FOG is sending an order of magnitude too many "deletion-request" pings
Categories
(Toolkit :: Telemetry, task, P2)
Tracking
()
People
(Reporter: chutten, Assigned: chutten)
References
Details
https://sql.telemetry.mozilla.org/queries/69026#174211 shows that, starting around the end of January (coincides with Fx 85 hitting Release), FOG (Glean with application id firefox_desktop) stopped sending its previous just-about-the-same-number-as-Firefox-Telemetry number of "deletion-request" pings (20-30k/day) and started sending an outrageous (and growing!) number of "deletion-request" pings (120k to start, nearly 300k/day now).

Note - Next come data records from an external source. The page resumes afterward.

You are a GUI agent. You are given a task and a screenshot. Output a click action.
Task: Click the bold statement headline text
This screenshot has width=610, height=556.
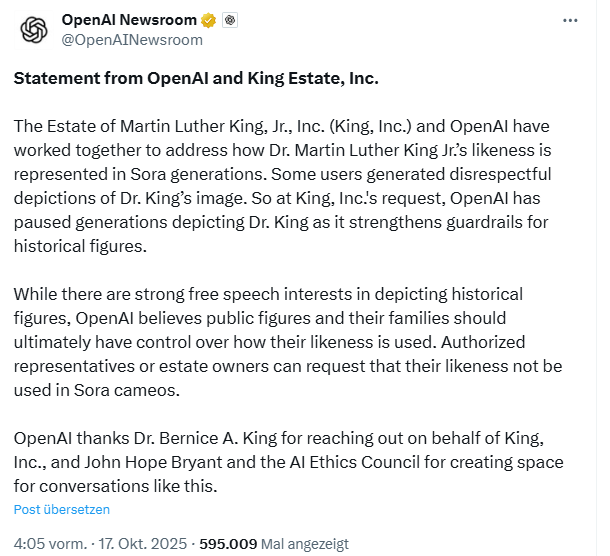[196, 78]
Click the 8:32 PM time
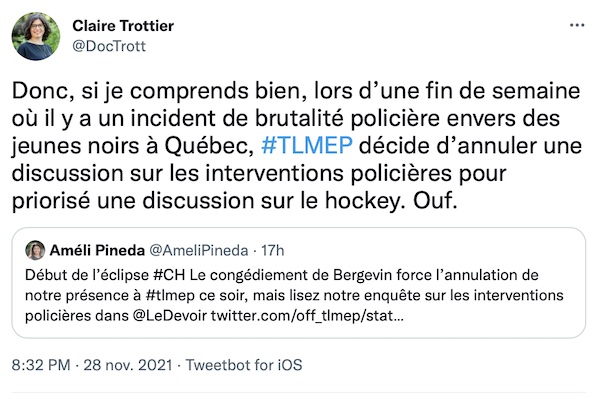 pos(41,365)
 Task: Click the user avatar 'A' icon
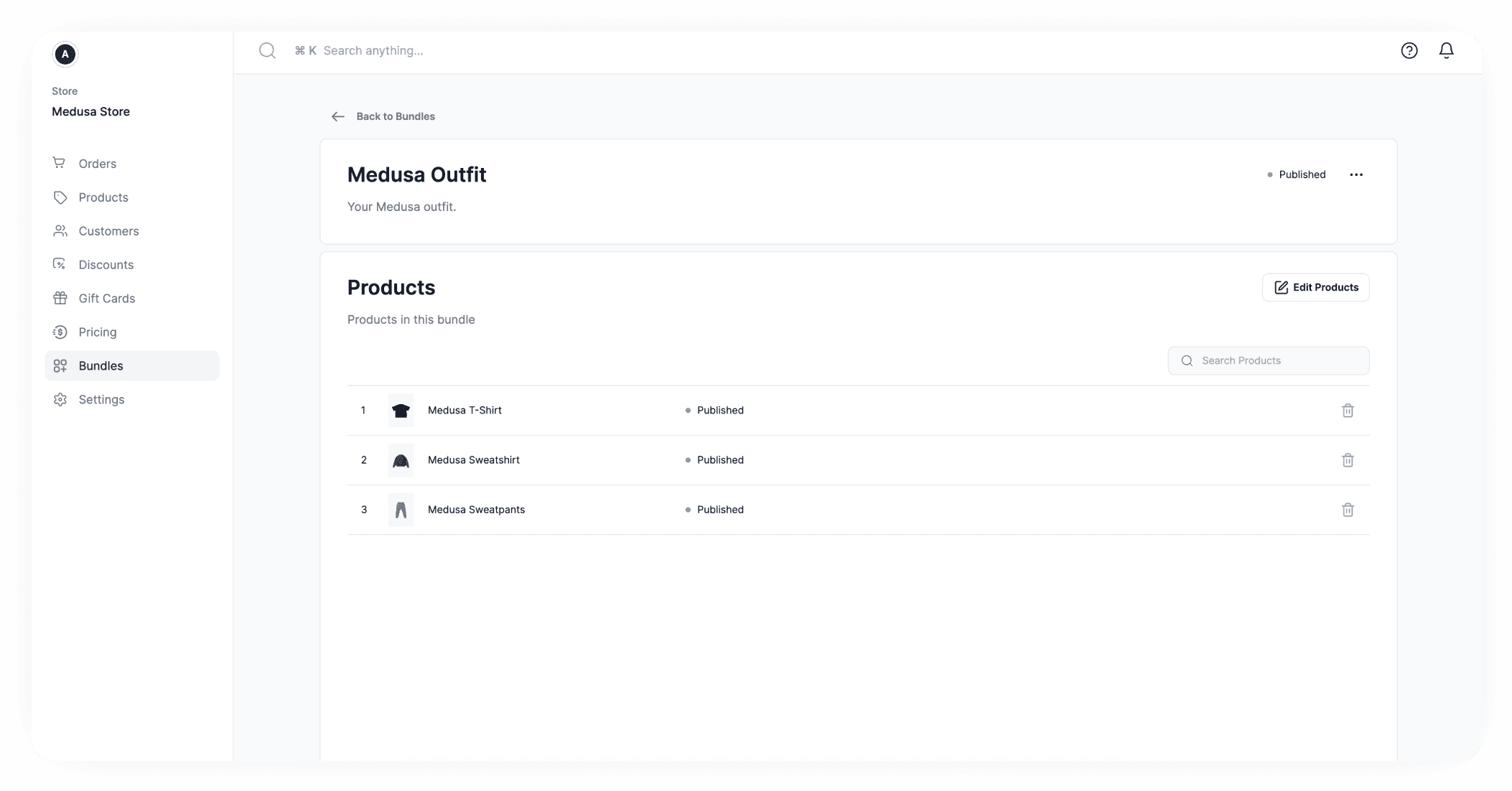tap(65, 54)
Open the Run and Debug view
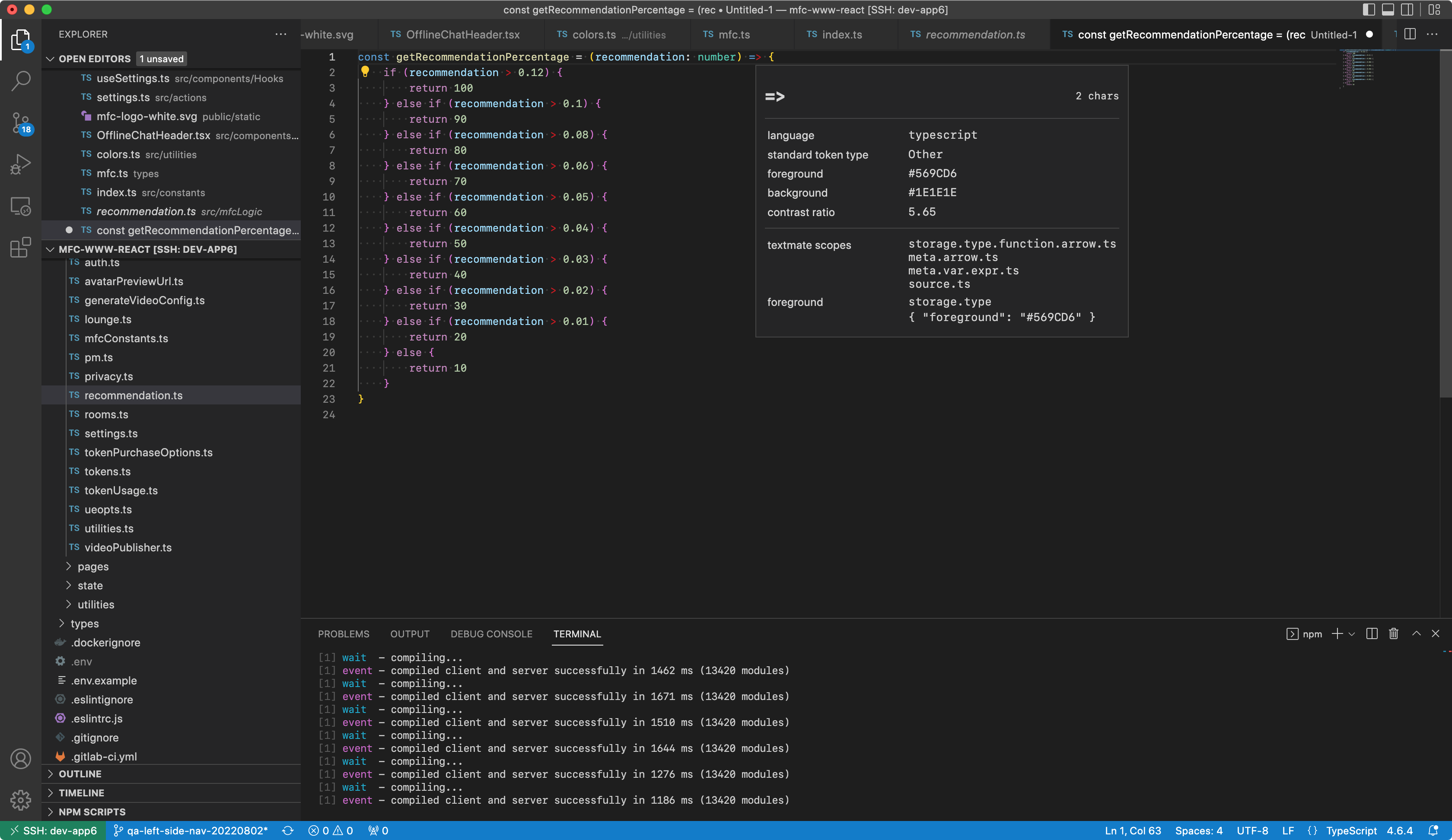1452x840 pixels. click(x=21, y=165)
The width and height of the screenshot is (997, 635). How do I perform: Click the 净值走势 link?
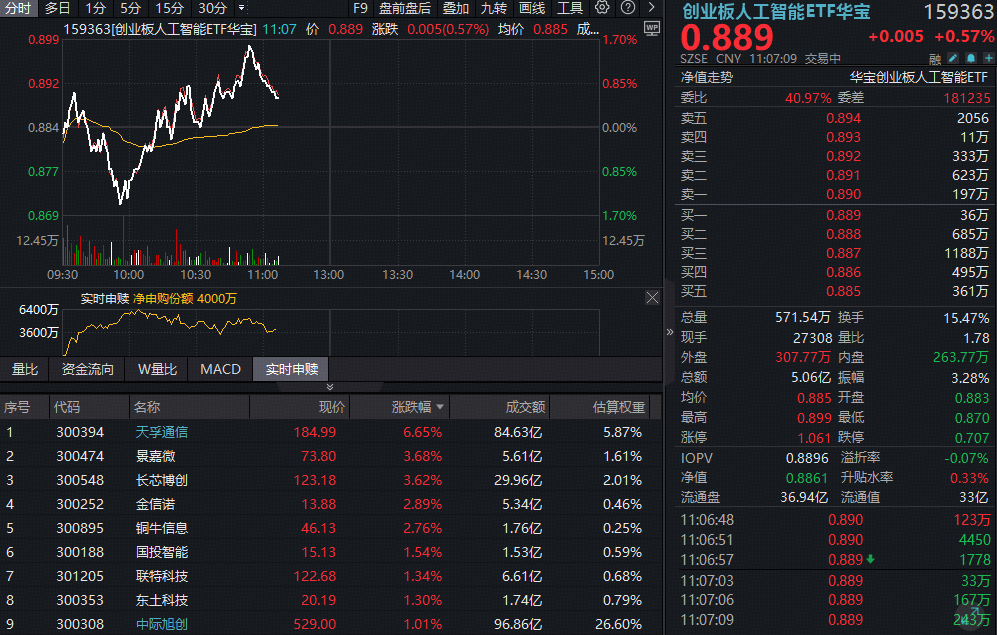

What is up with that? FOG's been sending "deletion-request" pings for many versions (how many?) before 85. What changed?
Comment 1•4 years ago
|
||
That dashboard does get numbers before copy_deduplicate (it queries payload_bytes_decoded.*), but duplicates made up less than 1% of the reported values for the last couple days.
| Assignee | ||
Comment 2•4 years ago
|
||
Splitting by OS and country code reveals this to be some seriously weird stuff.
OS
https://sql.telemetry.mozilla.org/queries/79073/source#196482
- Windows picks it up on release day and climbs ever up and to the right.
- Linux gets a share of the problem on release day, but doesn't kick off for real until Feb 1.
- Mac OSX has irregular and gigantic spikes, but only after Valentine's Day.
Geo
https://sql.telemetry.mozilla.org/queries/79076/source#196484
The Mac spikes are 100% attributable to Singapore. The climb in Windows numbers up and to the right? Vietnam (and to a lesser extent Russia). The big spike on Jan 29th? Germany.
What does this mean?
I don't think these features are particular to OS or geography. I think these are singular "clients" juicing the data. Perhaps we're getting flooded?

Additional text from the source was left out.